Per ultimare gli ultimi dettagli Musafir decise di tornare a Lamu dove era anche più semplice incontrare i nuovi fundi (costruttori). 

Poco prima di partire però, alcune voci su scontri tra due tribù in zone poco lontane cominciavano a circolare. 

Una volta a Lamu le stesse voci cominciarono a crescere di intensità includendo episodi di gente in fuga dalle proprie case.

Le ragioni di questi scontri hanno radici lontane nel tempo e le dinamiche non sono di facile giudizio.

Qualunque esse siano, non sono sufficienti e giustificare i più di cento corpi scoperti in due fosse comuni. 

Per approfondimenti:

http://www.reuters.com/article/2012/09/18/us-kenya-clashes-idUSBRE88H16S20120918

Dopo quasi un mese di assenza da Kipini era necessario verificare cosa stava realmente accadendo. Due Musafir hanno deciso di tornare al cantiere ma senza prendere i mezzi di trasporto locali. Si sono avvicinati a Kipini attraversando la savana a piedi per parlare con i contadini e valutare la situazione gradualmente.

Il viaggio è durato 2 giorni, completamente immersi in una natura selvaggia e meravigliosa.

Ad incoraggiarli a proseguire, un evento straordinario. Un arcobaleno lunare.

A Kipini c'era una presenza massiccia dell'esercito ed era stato imposto il coprifuoco.

Il villaggio in se stesso non era stato interessato dagli scontri ma la gente era terrorizzata da quello che aveva visto.

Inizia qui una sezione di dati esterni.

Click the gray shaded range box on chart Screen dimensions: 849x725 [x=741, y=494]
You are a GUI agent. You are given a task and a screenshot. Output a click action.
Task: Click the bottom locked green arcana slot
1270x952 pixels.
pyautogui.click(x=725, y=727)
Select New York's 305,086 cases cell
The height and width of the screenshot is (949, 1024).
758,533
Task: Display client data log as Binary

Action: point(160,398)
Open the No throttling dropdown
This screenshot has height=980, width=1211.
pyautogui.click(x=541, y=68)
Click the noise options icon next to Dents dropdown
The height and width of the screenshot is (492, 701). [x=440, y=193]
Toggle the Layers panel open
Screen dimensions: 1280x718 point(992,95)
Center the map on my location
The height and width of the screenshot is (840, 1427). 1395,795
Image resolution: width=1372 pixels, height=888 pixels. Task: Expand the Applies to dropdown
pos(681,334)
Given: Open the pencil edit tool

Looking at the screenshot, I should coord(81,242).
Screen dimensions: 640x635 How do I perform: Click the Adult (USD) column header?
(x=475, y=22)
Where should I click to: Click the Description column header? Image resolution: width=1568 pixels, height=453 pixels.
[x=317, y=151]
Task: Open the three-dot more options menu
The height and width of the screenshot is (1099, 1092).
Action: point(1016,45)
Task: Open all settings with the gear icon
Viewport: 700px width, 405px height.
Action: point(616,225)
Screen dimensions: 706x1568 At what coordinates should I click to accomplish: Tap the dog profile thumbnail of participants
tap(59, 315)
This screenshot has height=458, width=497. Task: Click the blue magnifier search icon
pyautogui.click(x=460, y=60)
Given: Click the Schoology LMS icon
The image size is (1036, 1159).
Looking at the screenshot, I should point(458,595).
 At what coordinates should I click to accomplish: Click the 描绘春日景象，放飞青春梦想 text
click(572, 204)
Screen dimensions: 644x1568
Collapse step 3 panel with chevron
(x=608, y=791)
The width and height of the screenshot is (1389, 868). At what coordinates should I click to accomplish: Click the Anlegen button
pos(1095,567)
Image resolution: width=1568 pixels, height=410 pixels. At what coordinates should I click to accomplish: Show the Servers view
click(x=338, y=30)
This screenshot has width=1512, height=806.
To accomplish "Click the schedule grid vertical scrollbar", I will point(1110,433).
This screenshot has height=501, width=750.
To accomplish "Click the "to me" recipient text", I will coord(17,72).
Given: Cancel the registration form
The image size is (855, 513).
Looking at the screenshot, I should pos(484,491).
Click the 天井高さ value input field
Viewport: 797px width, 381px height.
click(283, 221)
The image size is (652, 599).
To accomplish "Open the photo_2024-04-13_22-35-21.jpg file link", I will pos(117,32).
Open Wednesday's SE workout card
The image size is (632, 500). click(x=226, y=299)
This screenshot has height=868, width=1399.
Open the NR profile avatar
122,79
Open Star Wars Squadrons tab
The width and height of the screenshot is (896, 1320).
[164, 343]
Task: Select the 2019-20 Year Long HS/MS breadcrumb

Due villaggi bruciati e persone costrette a partire con quel poco che possiedono caricato sulla testa per raggiungere la strada principale a 40 km.

L'esodo continuò per giorni e, come spesso accade, il ruolo dell'esercito era tutt'altro che coerente e comunque lontano dalla posizione di garante che si prefigge di avere.

Si ha avuto l'impressione che la presenza del progetto sia stata un deterrente al diffondersi delle violenze. Molte autorità hanno infatti visitato il cantiere in questo periodo.

Da parte nostra, è stato scelto un approccio neutrale. Non siamo li per giudicare e imporre ad altri come è giusto comportarsi. 

Ognuno di noi deve sempre rispondere alla propria coscienza.